After seeing the San Juan Mountains in the distance from Mesa Verde National Park, I decided to make a quick there-and-back drive up to Silverton, one of my favorite western towns.
Just a few miles north of Durango, watch for this natural spring on the east side of the road. The Pinkerton Hot Springs fed the pools of water at the Pinkerton-in-the-Pines resort, which was established nearby in the 1870’s. The heated water was also bottled and served as a healing beverage.
Nowadays, the resort is gone, and water from the hot springs bubbles up at the side of the road, looking like a forlorn fountain that someone forgot to turn off.

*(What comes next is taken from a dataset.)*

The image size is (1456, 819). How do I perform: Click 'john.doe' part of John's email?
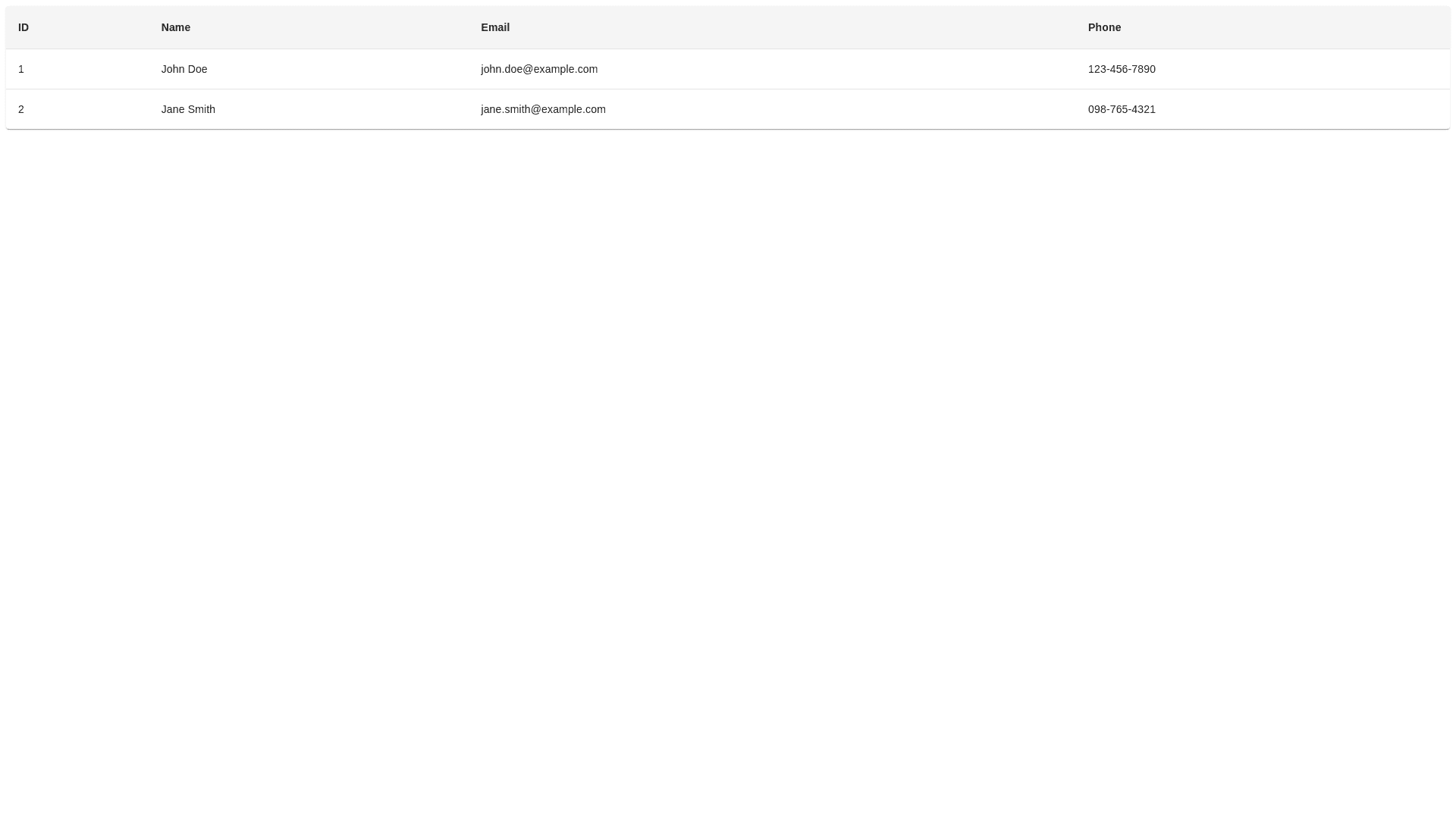tap(501, 69)
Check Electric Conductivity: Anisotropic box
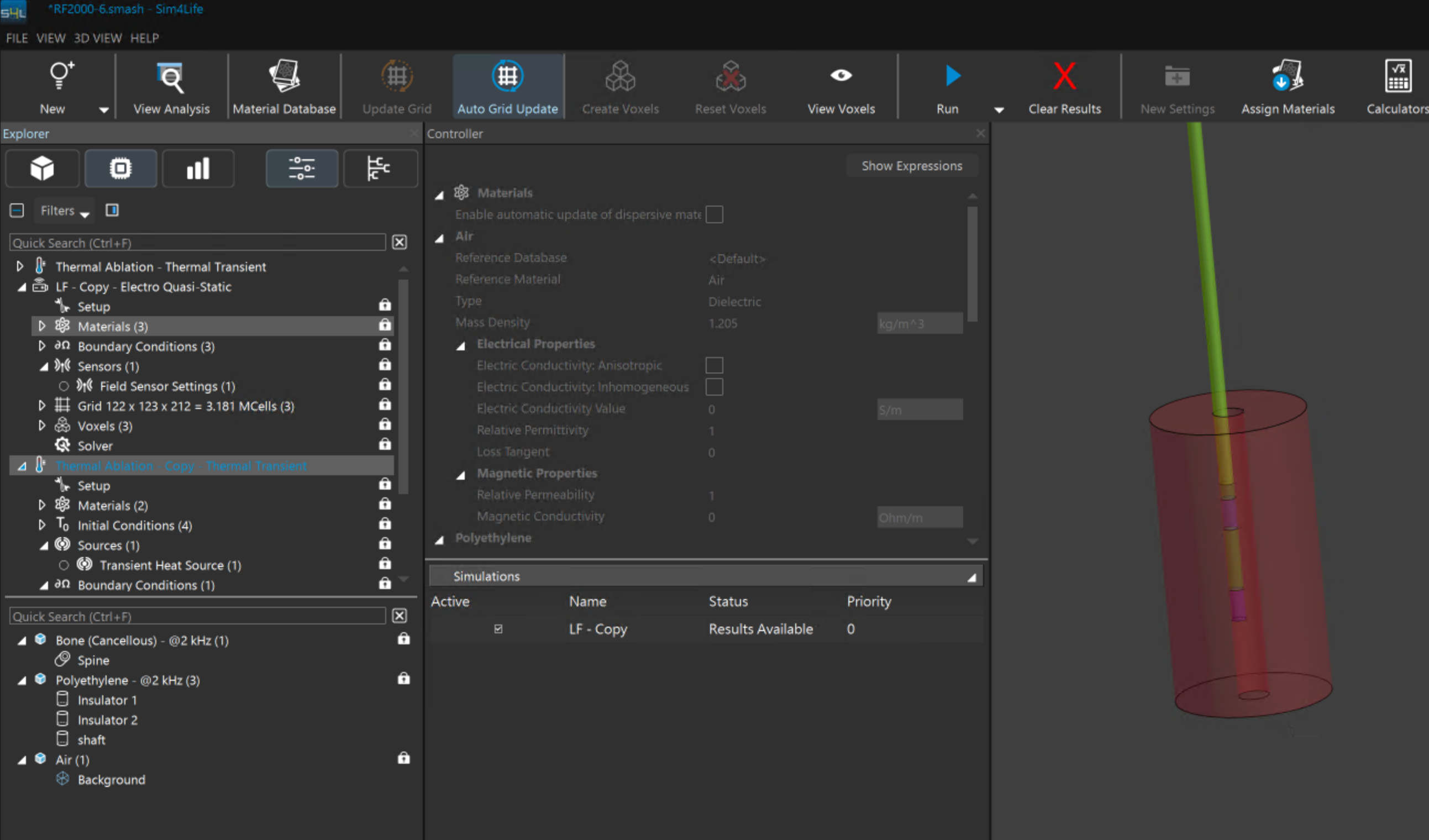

Within a few miles, the road gains elevation. Most of the year, you’ll find snow here.
Between Durango and Silverton, US 550 takes you over two high mountain passes. The first is Coal Bank Pass (elevation 10,640 ft.), where in December, I found snow already piled up as high as the road signs (at least 8-10 feet high).
Coming down from Coal Bank Pass, you’ll be treated to a view of several mountains, including Twilight Peak, elevation 13,158 ft.
A short distance further, you reach the low point between Coal Bank and Molas Passes. The road heads down one mountainside (on the right in the above picture), then heads around a sweeping 180ocurve, and begins its climb to Molas.
This is the view from the middle of the curve, looking the other direction.
Topping out at Molas Pass (elevation 10,910 ft.), you’re now nearly 300 feet higher than you were just a few minutes ago, at Coal Bank Pass. If you have a snowmobile, cross-country skis, or just a sled, this is a great place to play in the wintertime.
This was my second trip up the San Juan Skyway, but I had forgotten what came next: the incredible view of tiny Silverton, Colorado in the valley, surrounded by huge mountains in every direction.
There’s no doubt that Silverton is just as interested as Durango in making money off tourists. But Silverton is a completely different place. Here, you feel like you’re in the old, wild west. The buildings seem authentic, and the entire town lacks that “renovated” feel that you get in Durango.
Greene Street (the main street through town) had been plowed and treated, but that wasn’t the case elsewhere in town.
I did a little wandering down some of Silverton’s alleys, and found a bathtub next to a mailbox…
… and discovered Silverton’s jail, circa 1883, complete with a famous resident peeking out the window: Martha Stewart.
I think the most scenic part of Silverton may be on Empire Street, just a block east of Greene. Here, the road was completely snow-covered, and many old buildings and businesses lined the road. Unlike those on Greene Street, most of these stores were closed for the season.
The old Arcade now sells fudge, just not at this time of year.
After slipping and sliding around town, I decided to once again head towards Animas Forks, an old ghost town in the mountains north of Silverton. I had tried to find it once before, as well, but during that trip I got sidetracked, and ended up on a great 4wd road, that took me over two remote mountain passes (but never led to Animas Forks).
CO Rte. 110 starts at the north end of Silverton, and heads Animas Forks. There’s only one problem: it also goes in a different direction, towards the ghost town of Gladstone. I did not know this in 2005, and I still didn’t know this during my 2006 visit. So, for the second time, I headed out of town, headed in the opposite direction of Animas Forks.
I didn’t really expect to make it all the way to Animas Forks in December. I was quite sure that the road would be snow-covered and impassable, but I decided to go as far as I could. Of course, for the second time, I had turned the wrong way on Rte. 110, and once again ended up at Gladstone.
Even though I didn’t know where I was going, or have any destination in mind, it was still a nice, wintry drive.
After this, I drove back into Silverton, then returned to Durango. I already had reservations in Farmington, New Mexico, so I spent the rest of the day driving there.